If I could, I would funnel all of my creative time into a more manageable area, like between 9am and midnight, and not suddenly perk up and feel like writing an hour or two before I need to try to go to sleep.
If I could, I would sleep every day from 2am to 10am, a healthy eight hour chunk, but I know how hard it is to do that because a number of things tend to happen:
- you wake up feeling guilty like you’ve already missed half the day even though you did it on purpose because it’s what feels natural to your body
- you “peak” at about 7pm when it comes to energy and willingness to do things, but then, you’re kind of tired from already doing a lot of things, but that’s okay because you’re an introvert and you don’t want to go out much anyway
- someone gives you a really hard time about being a lazy ass, getting up at 10am every day, even though it’s what makes your body feel good and 2am is when sleep comes naturally
- 2am is when sleep comes naturally, which means you’ve only been getting between 5-6.5 hours of sleep a night for about the last twelve years
And when I say you, I mean me, this is what happens to me, this is my life.

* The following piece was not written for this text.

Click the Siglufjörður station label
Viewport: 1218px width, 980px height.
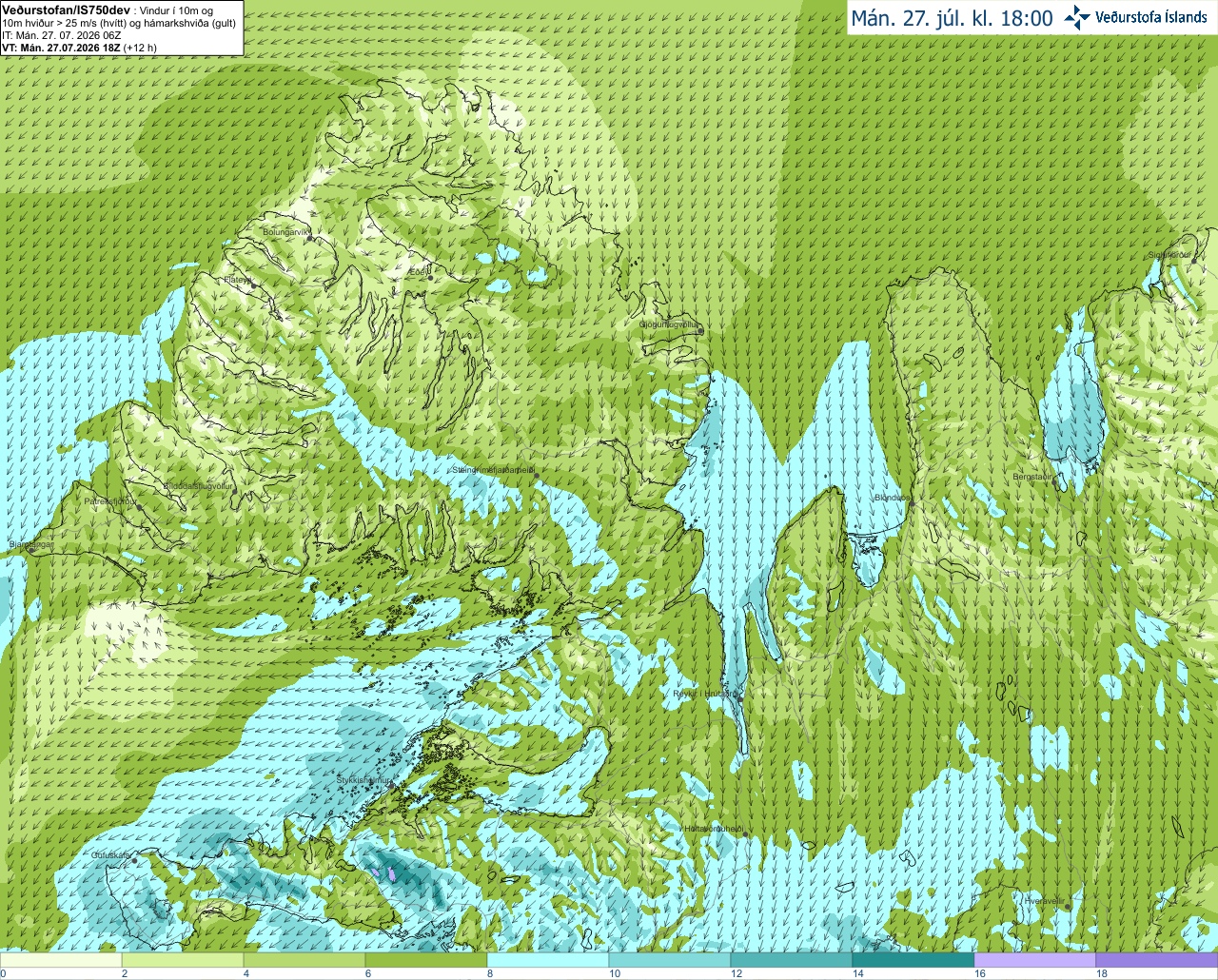[1169, 255]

I do my best to get in bed by midnight to get out of bed by eight, but whether I just fail or don’t even try, when 1:30am approaches and I sigh and think, ugh, you have to go to bed now, it still doesn’t happen.
The best mornings are always the mornings when I get to wake up without an alarm, and guess what time that usually is? Right around ten.

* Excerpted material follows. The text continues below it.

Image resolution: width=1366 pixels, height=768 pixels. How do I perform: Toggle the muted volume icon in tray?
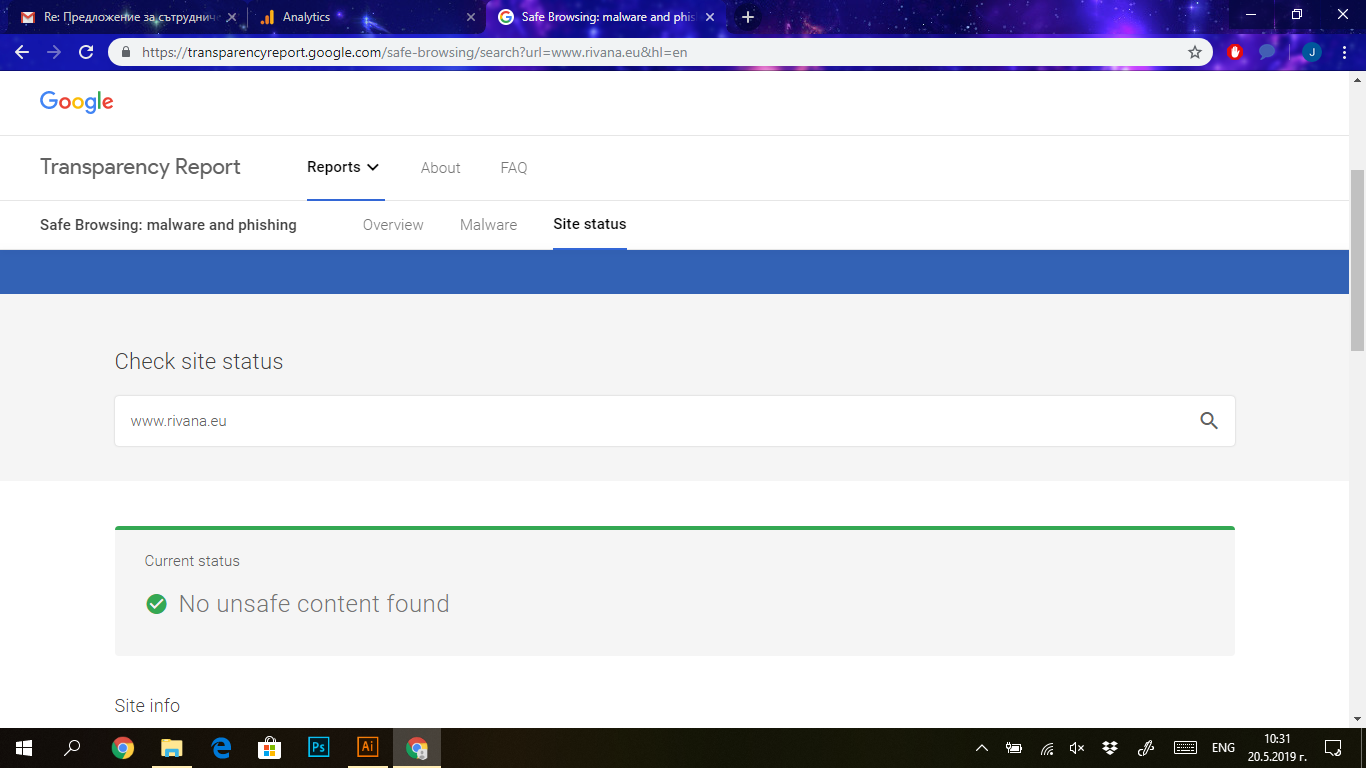coord(1077,748)
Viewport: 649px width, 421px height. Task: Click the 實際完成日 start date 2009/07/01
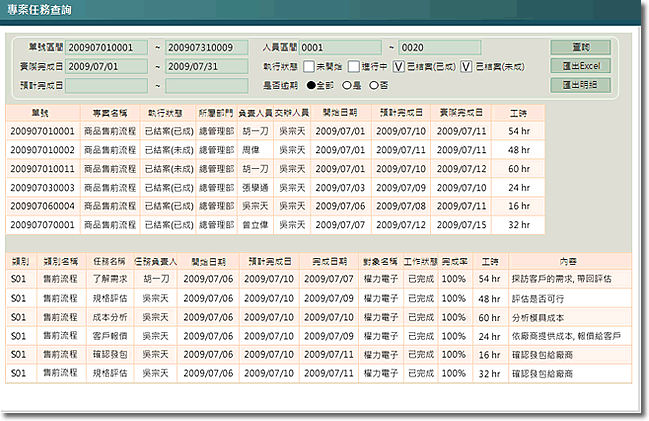[107, 66]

It’s been such a pain in my ass for the last couple of decades (ZOMGI’MGETTINGOLD) I think a lot about how cool it would be if humans only needed, like, an hour of sleep a night.

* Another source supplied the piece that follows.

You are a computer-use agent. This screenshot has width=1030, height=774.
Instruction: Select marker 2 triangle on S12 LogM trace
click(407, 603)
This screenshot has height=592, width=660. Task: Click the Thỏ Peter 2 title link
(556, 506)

Imagine how nice it would be if we could take our magical sleeping pill, crawl into bed, fall easily asleep, and wake up an hour later feeling like we’d gotten an entire good night.
Oh, wait. That happens sometimes and I actually hate it, but that’s without all the extra time.
IMAGINE ALL THE EXTRA TIME TO DO THINGS.
Would you take the magical one hour sleeping pill with me?